More side-by-sides today: people putting their guns down to pray, the gun remaining within reach of the prayer mat. Policemen in the dark city as we drive back home from dinner with blinking red lights on their white leather bandoliers, as if they are Christmas trees, they look very festive but they are not there for decoration.
The whirlwind of the changes that come from Washington, all requiring new powerpoint bullets, new language, new strategies and pronouncements, sinkl back into the slow Afghan and US government bureaucracies that move at a glacial pace. Never fast enough for Washington, but then what happens, after we respond promptly? I don’t think I have ever seen so many people jump so high when asked, produce written pieces (bullets) and throw things over the wall.
The paperwork needed to be completed for us to ramp up our activities is caught up in perpetual loops it seems, as we need signatures from each of the four US ambassadors we have here and pass through the channels that get to and from them, endless.
Peter did his debriefing with the deputy minister and those who fund us, explaining that it is ludicrous to expect people, who earn less than what is required to pay the rent in a small and substandard apartment, to manage projects worth hundreds of millions of dollars.
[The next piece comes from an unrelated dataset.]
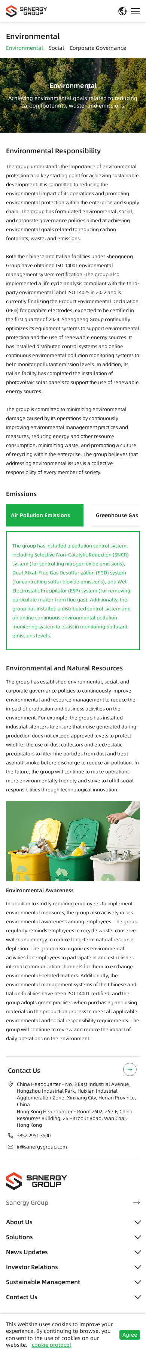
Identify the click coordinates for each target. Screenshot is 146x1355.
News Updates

This seems a sure way to ensure corruption and graft. For a surgeon to make a decent living, this requires a private practice on the side, or rather after having briefly shown up at work to refer patients. They are not supposed to, but could you blame them?
Things don’t add up when you read the plans that are hatched in DC, they never have added up in the past. There is no evidence that they will now; yet, the cynicism coexists with my idealistic fervor that somehow, this time, we are going to make a difference. Maybe this is why I have a hard time expressing an opinion about Afghanistan, no matter how many articles or editorials I read. Everyone seems to be a little bit right and a little bit wrong.